Todos tenemos un viaje que empieza en casa: en la familia, en los vínculos más cercanos, en esas primeras experiencias que nos enseñan a confiar, a amar… y también a sentir dolor.
Muchas veces pensamos que lo que nos pasa hoy no tiene relación con aquel pasado, pero lo que callamos, lo que no resolvemos o lo que arrastramos sigue hablándonos en el presente.
Los vínculos son nuestro primer espejo. En ellos descubrimos fortalezas y heridas. A través de las relaciones con los demás, aprendemos a reconocernos, pero también nos enfrentamos a vacíos, silencios y expectativas que no siempre pudimos cumplir.
Nuestra personalidad se forja en ese entramado familiar. Adoptamos creencias, emociones, formas de actuar y hasta síntomas que parecen heredarse. A veces cuesta diferenciarse, elegir un rumbo distinto, atreverse a vivir una vida propia. Cuando los dolores familiares nos atraviesan, pueden nublar nuestro crecimiento y hacernos sentir atados a un destino que no elegimos.
Sanar no es borrar la historia ni negar lo vivido. Es resignificar: darle un nuevo sentido, mirar con compasión a quienes nos rodearon y también a nosotros mismos. Al reconciliarnos con nuestra raíz, dejamos de repetir patrones y empezamos a escribir un camino más libre y auténtico.

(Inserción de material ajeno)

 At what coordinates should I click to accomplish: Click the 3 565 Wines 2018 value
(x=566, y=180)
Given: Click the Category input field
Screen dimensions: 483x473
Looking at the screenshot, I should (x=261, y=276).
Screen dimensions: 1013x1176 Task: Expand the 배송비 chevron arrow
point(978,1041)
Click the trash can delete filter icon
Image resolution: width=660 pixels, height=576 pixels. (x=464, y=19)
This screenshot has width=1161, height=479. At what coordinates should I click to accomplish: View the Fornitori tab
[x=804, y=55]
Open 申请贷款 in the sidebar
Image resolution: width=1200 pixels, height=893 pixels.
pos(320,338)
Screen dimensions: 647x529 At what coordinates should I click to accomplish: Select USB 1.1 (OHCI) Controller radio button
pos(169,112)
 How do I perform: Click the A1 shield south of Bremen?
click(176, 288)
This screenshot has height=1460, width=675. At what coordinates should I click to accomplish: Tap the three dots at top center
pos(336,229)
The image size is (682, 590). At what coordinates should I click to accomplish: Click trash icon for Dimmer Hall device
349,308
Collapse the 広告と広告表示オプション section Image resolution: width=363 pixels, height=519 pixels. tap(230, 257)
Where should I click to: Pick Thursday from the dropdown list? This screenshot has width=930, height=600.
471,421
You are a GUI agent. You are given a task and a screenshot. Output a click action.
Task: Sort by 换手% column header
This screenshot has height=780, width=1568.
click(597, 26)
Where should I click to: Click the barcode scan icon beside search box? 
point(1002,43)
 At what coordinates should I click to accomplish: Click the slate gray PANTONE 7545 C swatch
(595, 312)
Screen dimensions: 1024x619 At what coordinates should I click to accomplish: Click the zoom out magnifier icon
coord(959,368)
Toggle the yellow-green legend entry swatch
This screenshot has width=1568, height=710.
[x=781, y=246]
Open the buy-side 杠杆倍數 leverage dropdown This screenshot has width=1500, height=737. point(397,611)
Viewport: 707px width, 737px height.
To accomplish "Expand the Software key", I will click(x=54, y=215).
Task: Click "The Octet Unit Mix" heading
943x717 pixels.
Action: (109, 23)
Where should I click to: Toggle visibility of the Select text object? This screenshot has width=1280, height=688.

La infancia es un territorio fundamental en este proceso. Allí se siembran las bases de la autoestima, de la seguridad emocional y de la forma en que aprendemos a vincularnos con otros. Un niño que crece en un ambiente de respeto, escucha y amor, probablemente será un adulto que confíe en sí mismo y en los demás. Por el contrario, quienes atravesaron carencias afectivas suelen arrastrar inseguridades que reaparecen en la vida adulta.
En cada consulta descubro que, detrás de la ansiedad, la desconfianza o incluso el cansancio crónico, suele haber un hilo invisible que conecta con emociones y experiencias no resueltas. Reconocerlo abre la puerta a una sanación profunda y duradera.
Este viaje no termina. Al identificar lo que nos ata, comenzamos a liberar lo que nos pertenece: nuestra voz, nuestra fuerza y nuestra historia propia. Honrar nuestra infancia, reconciliarnos con la familia y comprender el origen de nuestros vínculos es un acto de amor y valentía. Porque sanar lo vivido no solo transforma nuestro presente, sino que también abre nuevas posibilidades para las generaciones que vendrán.